Poet nor art thou without due desert, stil'd by that name:
Though folly smile, and enuy frowne, to heare the same.
Yet those who read thy worke with due respect,
Will place thee with the worthiest of that sect.
Then let not ignorance, nor enuie mooue thee
Thou hast done well, they do not that reproue thee:
Yet some (true worth nere wants an opposite) will Carpers be:
Grieue not at this, not vertues selfe can scape their obloquie;
But giue the raynes vnto these baser spirits,
Whose Iudgements cannot paralell thy merrits,
Such fooles (to seeme iudicious) take in hand,
To censure what they doe not vnderstand.


Yet cannot they detract, or wrong thy worth, maugre their spight:
For thou doost chaunt incestuous Myrrha forth, with such delight,
And with such gouldē phrase gild'store her crime
That what's moste diabolicall, seemes deuine.
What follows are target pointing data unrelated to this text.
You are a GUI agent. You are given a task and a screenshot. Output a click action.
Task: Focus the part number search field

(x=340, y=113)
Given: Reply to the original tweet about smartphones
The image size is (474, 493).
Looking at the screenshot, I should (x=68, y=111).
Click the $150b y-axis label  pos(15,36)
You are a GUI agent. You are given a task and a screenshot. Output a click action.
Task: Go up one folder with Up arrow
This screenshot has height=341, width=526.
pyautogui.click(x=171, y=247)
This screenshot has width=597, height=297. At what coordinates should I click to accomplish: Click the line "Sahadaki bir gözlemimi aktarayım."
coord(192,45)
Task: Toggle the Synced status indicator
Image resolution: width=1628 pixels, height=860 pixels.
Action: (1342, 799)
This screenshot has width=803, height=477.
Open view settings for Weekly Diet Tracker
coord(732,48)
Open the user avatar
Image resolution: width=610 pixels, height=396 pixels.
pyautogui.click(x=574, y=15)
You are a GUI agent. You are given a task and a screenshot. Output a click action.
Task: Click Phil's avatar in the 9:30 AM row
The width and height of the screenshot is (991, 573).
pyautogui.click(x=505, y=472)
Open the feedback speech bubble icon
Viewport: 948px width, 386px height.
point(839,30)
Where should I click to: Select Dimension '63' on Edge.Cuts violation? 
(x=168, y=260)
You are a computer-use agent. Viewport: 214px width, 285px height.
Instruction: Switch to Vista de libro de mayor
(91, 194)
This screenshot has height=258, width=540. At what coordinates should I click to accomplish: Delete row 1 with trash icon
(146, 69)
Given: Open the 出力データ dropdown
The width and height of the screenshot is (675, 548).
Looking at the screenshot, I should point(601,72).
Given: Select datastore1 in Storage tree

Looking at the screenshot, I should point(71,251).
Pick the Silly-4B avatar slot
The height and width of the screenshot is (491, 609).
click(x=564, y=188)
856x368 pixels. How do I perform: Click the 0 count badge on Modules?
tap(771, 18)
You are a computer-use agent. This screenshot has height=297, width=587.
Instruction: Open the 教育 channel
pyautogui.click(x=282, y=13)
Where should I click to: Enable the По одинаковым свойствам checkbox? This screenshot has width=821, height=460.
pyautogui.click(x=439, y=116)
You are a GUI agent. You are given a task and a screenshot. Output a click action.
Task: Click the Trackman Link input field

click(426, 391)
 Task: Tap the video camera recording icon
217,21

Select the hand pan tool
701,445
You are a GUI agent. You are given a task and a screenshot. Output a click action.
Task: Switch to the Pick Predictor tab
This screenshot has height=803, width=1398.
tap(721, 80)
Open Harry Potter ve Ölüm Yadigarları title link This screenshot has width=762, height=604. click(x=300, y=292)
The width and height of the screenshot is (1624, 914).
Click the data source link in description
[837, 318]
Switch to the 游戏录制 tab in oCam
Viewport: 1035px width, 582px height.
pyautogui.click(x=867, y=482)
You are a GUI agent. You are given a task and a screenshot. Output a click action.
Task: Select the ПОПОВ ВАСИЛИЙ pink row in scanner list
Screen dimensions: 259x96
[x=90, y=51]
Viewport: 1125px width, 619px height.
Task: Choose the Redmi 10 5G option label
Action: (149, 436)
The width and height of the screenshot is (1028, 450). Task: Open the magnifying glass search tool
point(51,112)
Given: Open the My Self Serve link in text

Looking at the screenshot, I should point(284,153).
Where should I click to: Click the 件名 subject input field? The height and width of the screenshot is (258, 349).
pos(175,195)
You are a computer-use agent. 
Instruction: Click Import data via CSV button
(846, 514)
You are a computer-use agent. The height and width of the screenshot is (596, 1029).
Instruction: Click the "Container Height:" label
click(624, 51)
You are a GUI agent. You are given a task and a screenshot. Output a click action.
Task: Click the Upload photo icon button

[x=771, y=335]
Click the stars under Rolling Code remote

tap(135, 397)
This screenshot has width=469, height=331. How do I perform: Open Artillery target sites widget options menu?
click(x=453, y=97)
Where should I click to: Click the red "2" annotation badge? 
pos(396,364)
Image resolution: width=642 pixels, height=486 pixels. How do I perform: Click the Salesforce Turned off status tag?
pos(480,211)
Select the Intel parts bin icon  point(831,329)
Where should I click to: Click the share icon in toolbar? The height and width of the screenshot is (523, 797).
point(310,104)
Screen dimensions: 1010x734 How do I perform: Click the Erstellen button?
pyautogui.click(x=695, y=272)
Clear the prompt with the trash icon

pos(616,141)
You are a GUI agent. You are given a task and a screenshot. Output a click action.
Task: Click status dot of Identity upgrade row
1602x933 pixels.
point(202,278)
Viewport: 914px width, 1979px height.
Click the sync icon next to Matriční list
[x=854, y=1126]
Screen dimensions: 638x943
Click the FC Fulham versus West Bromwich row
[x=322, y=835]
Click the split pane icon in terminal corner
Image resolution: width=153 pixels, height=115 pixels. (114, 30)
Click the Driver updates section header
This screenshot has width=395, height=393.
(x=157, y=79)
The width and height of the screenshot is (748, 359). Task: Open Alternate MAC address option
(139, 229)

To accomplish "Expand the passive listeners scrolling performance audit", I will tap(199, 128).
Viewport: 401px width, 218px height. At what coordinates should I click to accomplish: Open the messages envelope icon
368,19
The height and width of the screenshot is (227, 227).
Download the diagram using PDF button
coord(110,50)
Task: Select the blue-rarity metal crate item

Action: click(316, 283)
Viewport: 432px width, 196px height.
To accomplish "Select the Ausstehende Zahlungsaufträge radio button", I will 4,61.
and who so but begins the same to reade
Each powerfull line, attracts him to proceede.
Then since he best deserues the Palme to weare, Who wins the same:
Doe thou alone inioy those sweets, which beare thy Mirrhas name.
And euer weare in memorie of her,
an anademe of odoriferous Mirrhe,
and let Apollo, thinke it no dispraise,
To weare thy Mirrhe, & ioyne it with his bayes
William Bagnall.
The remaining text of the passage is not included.